The Museum of Contemporary Art (MOCA), North Miami

A little further north is The Museum of Contemporary Art (MOCA) that tends to draw an annual crowd for Caribbean Heritage Month. In the past, MOCA has brought in extensive collections of Afro-Caribbean art from the Bahamas to Haiti and beyond, even coordinating artisan workshops and live Jazz performances from Afro-Caribbean artists. Outside of this, the museum features rotating exhibits of paintings, sculptures and interactive art forms from across the diaspora, particularly from local Haitian and Cuban artists that call Miami home.

Institute of Contemporary Art (ICA), Miami

Located in the flourishing Miami Design District, the Institute of Contemporary Art (ICA), Miami is a great spot to catch exhibits, seminars and lectures on the artistic practices of the diaspora. Past installations have featured Cuban-born Puerto Rican artist Dalton Gata, who’s 2021 “The Way We’ll Be” exhibit explored the artists own immigration, queer and pop culture and the conditions of Cuba through psychological and mythical symbolism.

More recently, ICA featured a spring 2023 semester on the art of Haiti, bringing in scholars, curators and leading artists to examine contemporary art emerging from the island, and how its artists are using aesthetics, history and politics as inspiration for their pieces. Free admission guarantees public access for learning about and experiencing international art.
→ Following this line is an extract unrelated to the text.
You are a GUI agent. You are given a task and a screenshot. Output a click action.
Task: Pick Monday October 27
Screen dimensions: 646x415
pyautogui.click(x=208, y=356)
Little Haiti Cultural Complex (LHCC)

A year-round supporter of Caribbean art is the Little Haiti Cultural Complex who’s full calendar of events includes rotating art exhibits, spoken-word performances, live music, fashion show pop ups and more. Located in Downtown Little Haiti, LHCC has possessed a commitment to empowering Afro-Caribbean artists and creators of various disciplines since breaking ground in 2006, leveraging arts as tools for building up the community.
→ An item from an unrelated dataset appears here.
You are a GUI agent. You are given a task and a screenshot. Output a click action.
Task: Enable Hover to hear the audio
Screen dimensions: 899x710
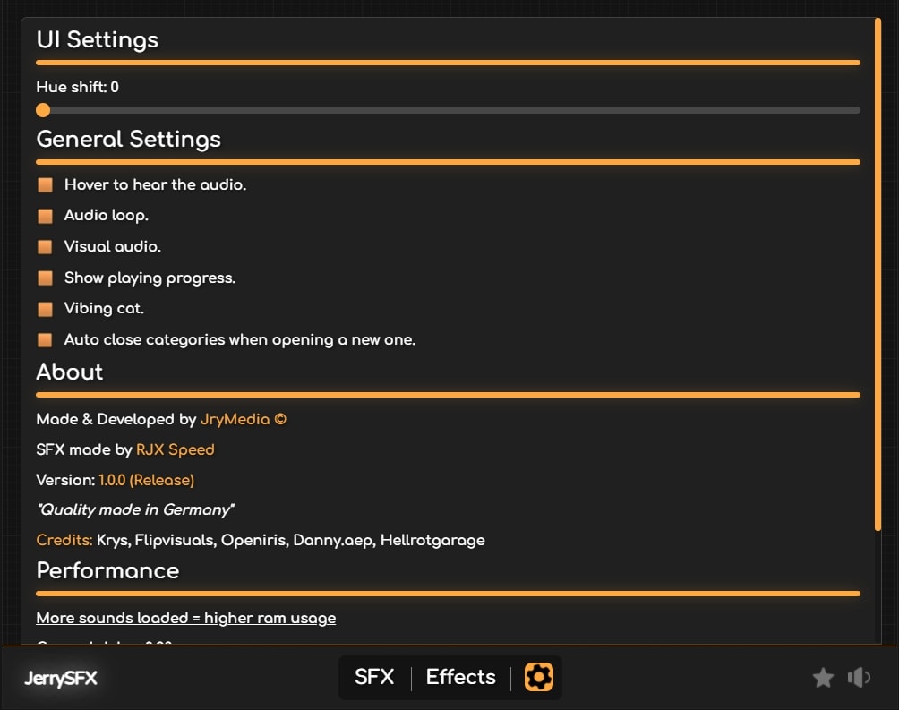click(46, 185)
Onsite is also the Caribbean Marketplace, where visitors can find Haitian art for sale amid a free, open community space for work and fellowship.

El Espacio 23

Not far from the sprawling Wynwood Walls is El Espacio 23, a reimagined warehouse space in neighboring Allapattah that has been transformed into a seasonal art gallery. Brought to life in 2019 by art collector and philanthropist Jorge M. Pérez, the gallery opens up each year during Miami Art Week with a new theme, hosting and featuring art from around the world, special events and performances, with a particular interest of showcasing work from marginalized groups.
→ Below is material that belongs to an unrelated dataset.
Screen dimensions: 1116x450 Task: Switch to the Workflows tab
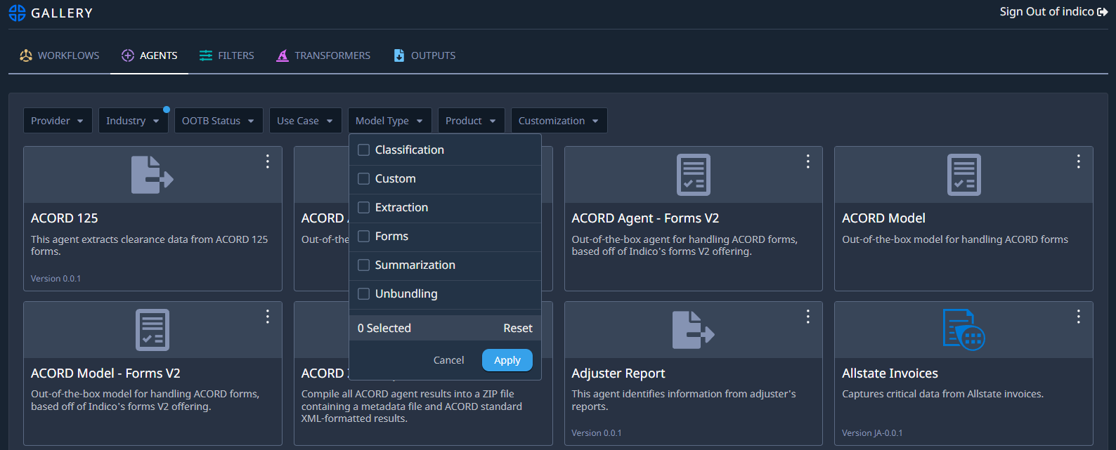pos(60,55)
In 2022, the 28,000-square-foot gallery hosted the “You Know Who You Are” curated exhibition, which included over 80 artists from the Cuban-diaspora to share collective experiences of their culture, journey, beliefs and perspectives through painting, sculpture, mixed media, photography and more.

Art Basel Miami Beach

Though Art Basel is only in town once a year, it is one of the most famous and anticipated art events, drawing artists from around the world to showcase their pieces to other artists, curators, collectors, celebrities and the general public. From street art to gallery pop-ups and curated exhibits, Caribbean art is nearly always on display somewhere in the district.

In years past, the event has featured works from Cuban-born visual artist Félix González-Torres, Haitian abstract painter Tomm El-Saieh, and Hew Locke, of Guyanese heritage, who for many years had a suspended installation of scaled-down replica ships hanging from PAMM’s ceiling. 

PRIZM Art Fair

Many artists of African and Caribbean origin who felt Art Basel Miami Beach had a tendency to leave out minority creators eventually branched out and conceived their own event at nearby fairs like Art Africa and PRIZM, cleverly becoming known as ‘Black Basel.’ Now mostly combined into the PRIZM Art Fair which runs alongside the main Art Basel activities in the downtown Design District, these events seek to specifically showcase diasporic narratives and perspectives at various facilities and art organizations around the city.

Barbadian multidisciplinary artist Sheena Rose has previously displayed her work in PRIZM, alongside Haitian-Bahamian artist Jeffrey Meris who’s installation of kinetic sculptures replicating his own body was on display at New Art Dealers Alliance (NADA) Miami in 2021.